[Stored items]
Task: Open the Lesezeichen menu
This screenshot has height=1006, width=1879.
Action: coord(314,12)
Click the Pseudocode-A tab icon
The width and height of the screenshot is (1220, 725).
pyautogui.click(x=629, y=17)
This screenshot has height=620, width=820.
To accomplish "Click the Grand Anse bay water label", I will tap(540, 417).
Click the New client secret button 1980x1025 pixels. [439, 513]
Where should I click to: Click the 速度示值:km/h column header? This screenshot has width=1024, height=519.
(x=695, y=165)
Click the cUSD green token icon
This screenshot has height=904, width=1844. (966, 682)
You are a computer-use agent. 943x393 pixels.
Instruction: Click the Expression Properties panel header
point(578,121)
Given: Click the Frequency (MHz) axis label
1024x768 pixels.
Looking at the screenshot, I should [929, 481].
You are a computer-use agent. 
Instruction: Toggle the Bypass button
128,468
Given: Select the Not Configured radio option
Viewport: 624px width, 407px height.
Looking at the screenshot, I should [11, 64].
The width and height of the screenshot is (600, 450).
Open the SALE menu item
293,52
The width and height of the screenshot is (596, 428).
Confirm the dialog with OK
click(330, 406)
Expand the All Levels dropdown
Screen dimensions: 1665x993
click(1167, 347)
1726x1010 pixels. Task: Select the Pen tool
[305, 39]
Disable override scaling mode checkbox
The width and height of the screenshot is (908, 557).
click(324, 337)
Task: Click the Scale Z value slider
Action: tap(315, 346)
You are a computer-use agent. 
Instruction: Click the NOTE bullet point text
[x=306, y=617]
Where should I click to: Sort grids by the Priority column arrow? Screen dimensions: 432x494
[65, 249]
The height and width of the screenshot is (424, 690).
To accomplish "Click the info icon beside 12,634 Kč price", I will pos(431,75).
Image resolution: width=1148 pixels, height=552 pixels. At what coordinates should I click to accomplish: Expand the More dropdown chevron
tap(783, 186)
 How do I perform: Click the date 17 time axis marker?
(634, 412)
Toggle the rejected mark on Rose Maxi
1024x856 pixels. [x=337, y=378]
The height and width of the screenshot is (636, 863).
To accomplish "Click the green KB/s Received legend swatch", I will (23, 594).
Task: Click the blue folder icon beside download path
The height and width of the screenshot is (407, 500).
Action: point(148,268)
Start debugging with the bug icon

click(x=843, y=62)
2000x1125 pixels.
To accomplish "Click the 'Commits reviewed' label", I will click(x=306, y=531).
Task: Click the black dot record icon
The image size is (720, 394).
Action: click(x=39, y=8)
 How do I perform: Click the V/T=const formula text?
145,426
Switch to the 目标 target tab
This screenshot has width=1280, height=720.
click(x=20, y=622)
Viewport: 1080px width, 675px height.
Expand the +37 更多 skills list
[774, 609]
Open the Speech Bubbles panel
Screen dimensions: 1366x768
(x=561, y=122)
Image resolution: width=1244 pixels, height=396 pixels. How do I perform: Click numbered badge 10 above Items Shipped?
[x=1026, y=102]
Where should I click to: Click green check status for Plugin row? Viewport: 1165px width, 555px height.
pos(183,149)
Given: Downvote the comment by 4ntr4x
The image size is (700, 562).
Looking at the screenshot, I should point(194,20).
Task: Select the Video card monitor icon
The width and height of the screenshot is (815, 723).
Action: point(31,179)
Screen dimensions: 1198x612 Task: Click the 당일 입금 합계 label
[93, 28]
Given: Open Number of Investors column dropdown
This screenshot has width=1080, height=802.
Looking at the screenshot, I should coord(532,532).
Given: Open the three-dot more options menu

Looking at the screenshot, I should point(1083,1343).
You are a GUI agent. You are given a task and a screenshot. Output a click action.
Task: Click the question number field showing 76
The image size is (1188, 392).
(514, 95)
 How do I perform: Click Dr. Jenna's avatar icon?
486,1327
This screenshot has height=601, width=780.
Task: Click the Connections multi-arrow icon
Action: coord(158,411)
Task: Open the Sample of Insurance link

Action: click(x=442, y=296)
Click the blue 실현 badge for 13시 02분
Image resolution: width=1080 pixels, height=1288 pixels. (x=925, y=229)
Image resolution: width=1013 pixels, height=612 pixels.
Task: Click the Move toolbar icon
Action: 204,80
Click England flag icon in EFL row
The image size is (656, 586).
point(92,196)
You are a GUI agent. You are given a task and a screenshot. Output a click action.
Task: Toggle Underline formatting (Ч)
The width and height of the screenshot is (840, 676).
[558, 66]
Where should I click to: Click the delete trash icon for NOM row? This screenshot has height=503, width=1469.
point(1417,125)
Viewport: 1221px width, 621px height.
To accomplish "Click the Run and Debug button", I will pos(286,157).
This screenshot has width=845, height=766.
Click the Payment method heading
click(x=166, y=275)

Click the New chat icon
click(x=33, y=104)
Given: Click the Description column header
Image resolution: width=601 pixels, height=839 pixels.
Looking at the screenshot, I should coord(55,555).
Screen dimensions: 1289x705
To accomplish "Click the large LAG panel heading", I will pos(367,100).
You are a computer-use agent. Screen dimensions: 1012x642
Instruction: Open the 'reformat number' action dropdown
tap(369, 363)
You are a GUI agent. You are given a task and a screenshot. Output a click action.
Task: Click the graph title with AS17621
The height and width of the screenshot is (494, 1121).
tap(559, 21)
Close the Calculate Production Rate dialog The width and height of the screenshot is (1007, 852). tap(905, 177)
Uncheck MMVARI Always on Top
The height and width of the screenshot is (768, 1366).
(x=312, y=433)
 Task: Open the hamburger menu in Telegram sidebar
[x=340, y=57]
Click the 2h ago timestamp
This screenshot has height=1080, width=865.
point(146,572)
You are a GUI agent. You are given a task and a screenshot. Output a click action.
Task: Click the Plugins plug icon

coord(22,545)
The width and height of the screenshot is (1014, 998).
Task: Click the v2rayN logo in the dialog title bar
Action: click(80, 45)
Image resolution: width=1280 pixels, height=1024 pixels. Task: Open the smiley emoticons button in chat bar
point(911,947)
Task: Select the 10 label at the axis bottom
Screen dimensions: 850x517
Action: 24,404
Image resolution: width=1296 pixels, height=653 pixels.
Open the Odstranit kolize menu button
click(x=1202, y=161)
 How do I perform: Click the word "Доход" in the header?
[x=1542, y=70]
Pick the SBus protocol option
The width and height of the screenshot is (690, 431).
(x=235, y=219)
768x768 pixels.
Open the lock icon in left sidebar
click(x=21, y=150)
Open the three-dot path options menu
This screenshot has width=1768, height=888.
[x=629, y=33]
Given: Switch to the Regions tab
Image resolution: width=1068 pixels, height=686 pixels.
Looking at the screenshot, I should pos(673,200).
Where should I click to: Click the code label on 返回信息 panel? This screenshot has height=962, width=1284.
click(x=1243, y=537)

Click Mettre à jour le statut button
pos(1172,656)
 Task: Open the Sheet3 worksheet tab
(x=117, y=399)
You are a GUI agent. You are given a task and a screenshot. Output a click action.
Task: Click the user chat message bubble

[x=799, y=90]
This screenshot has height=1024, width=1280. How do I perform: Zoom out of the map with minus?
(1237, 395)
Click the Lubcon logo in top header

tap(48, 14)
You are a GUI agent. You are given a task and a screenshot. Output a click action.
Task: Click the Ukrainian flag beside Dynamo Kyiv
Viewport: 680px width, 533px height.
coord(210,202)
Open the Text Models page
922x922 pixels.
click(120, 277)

_Description of the task_. If a line in the data contains the string "beside", copy it.

_Task answer_.
To accomplish "Click the info icon beside 12,634 Kč price", I will pos(431,75).
Task: Click the blue folder icon beside download path
Task: Click the Ukrainian flag beside Dynamo Kyiv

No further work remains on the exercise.